Emma is nonverbal, but she is incredibly expressive, so daily maintenance can get busy and jumbled. That’s where Jill’s House blesses us the most! God led us to Jill’s House—a place that lets Emma do what she loves the most while allowing us the time to rest. She would return to a quiet and peaceful home, and rejuvenated, we would be able to completely dedicate our time to her.

Our story took a big turn, but God was so good to prepare us for it, and he continues to keep us close. Emma is such a blessing to our family and to others around us, and through Emma, we have been blessed by Jill’s House.

Thank you for making stories like Emma’s possible.

The Edwards Family

Told by Cathy Edwards

Keith is the youngest of our six grown children. We are blessed to have four grandchildren, with one more on the way. Every day, we are grateful for the ways God has shown his love for us, through our family.

When Keith was born, I could feel the grace and patience of Jesus’s love for him in my soul. Keith was born with Down syndrome and autism; but we all knew that Keith was God’s perfect plan. He is now 21 years old and has been attending Jill’s House since 2010. If Jill’s House had not been part of our lives for all these years, it’s hard to imagine how things would’ve been.

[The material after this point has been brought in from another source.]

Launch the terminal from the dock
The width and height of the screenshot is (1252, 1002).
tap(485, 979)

Keith’s first weekend stay at Jill’s House was two months after it had opened, in 2010, when he was 11 years old. We were so nervous, as we had never before considered the idea of respite or our child staying away from home overnight. But I’ll never forget the look on his face when we were driving home after the first weekend. He appeared to be in a kind of dream state, as if he were replaying the whole weekend in his mind. It was almost as if he couldn’t believe it was real; maybe he was wondering if it was going to happen again. He was quiet. And this type of behavior wasn’t typical for him; so I knew, at that moment, that Jill’s House was really something special.

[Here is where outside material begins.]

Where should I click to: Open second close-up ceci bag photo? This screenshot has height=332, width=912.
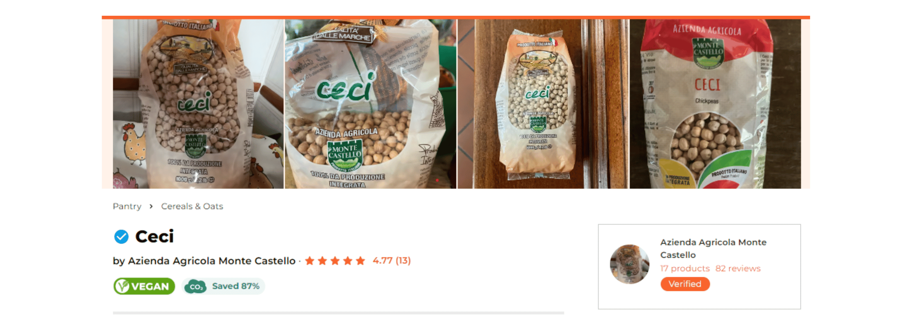pyautogui.click(x=371, y=104)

Between each visit, Keith would mark the days on the calendar until his next visit. He had been going to Jill’s House for about a year, when we began noticing how comfortable he was. He would walk into the building and say, “POD two, please!” He was so at ease that it was almost as if he were checking into a hotel.

Though Jill’s House has mostly been for Keith’s benefit, it feels like God has used Keith and Jill’s House to impact the whole family!

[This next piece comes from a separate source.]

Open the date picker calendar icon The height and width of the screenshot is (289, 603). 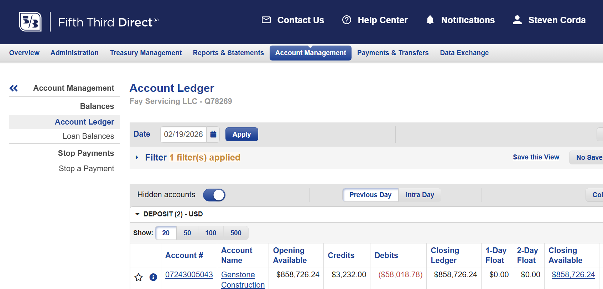[x=213, y=134]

After observing Keith at Jill’s House, our middle daughter applied to be a volunteer there. Later, she took a staff position. She said that she had never worked at a place where people just loved to be there. She had once considered going into Nutrition. But, observing Keith at Jill’s House and being on the team as a volunteer and an employee changed her heart, and consequently her career path. When you witness people come forward to help fund a cause or help serve, it replaces fear with love. It inspires you to step up and do the same. We feel that there is no other place in the world for families like ours. Our daughter is now a Special Education Teacher.

When Keith was younger and we were attending the McLean Bible Church (MBC), we were excited about Jill’s House opening in the community. Before that, Keith would participate in the Access Ministry at the church, while we would attend the worship service. It was during that time when our faith in God’s sovereign plan was really nurtured. We were attending the MBC, so Keith could participate in the Access Ministry. However, we believe that God provided a space for Keith, so my husband would return to church. It was while we were attending the MBC that my husband accepted Jesus as his savior.

God’s plan, for our lives, is always greater than our plan!

While we feel very fortunate that Keith has had all this time at Jill’s House, we also feel sad that he will be aging out of the program in a few months. Our dream is that Jill’s House continues to help families, even as kids grow into adulthood. Jill’s House brings such joy and comfort to families!

Keith loves interacting with people, using technology, and making people laugh. He loves kids and will be assisting us as we develop a Special Needs Ministry, at our new church. We are excited to see how God uses Keith to bless others in the future!

God’s plan is always greater than anything we could possibly dream of, and God’s grace is always sufficient.

Thank you for making stories like Keith’s possible.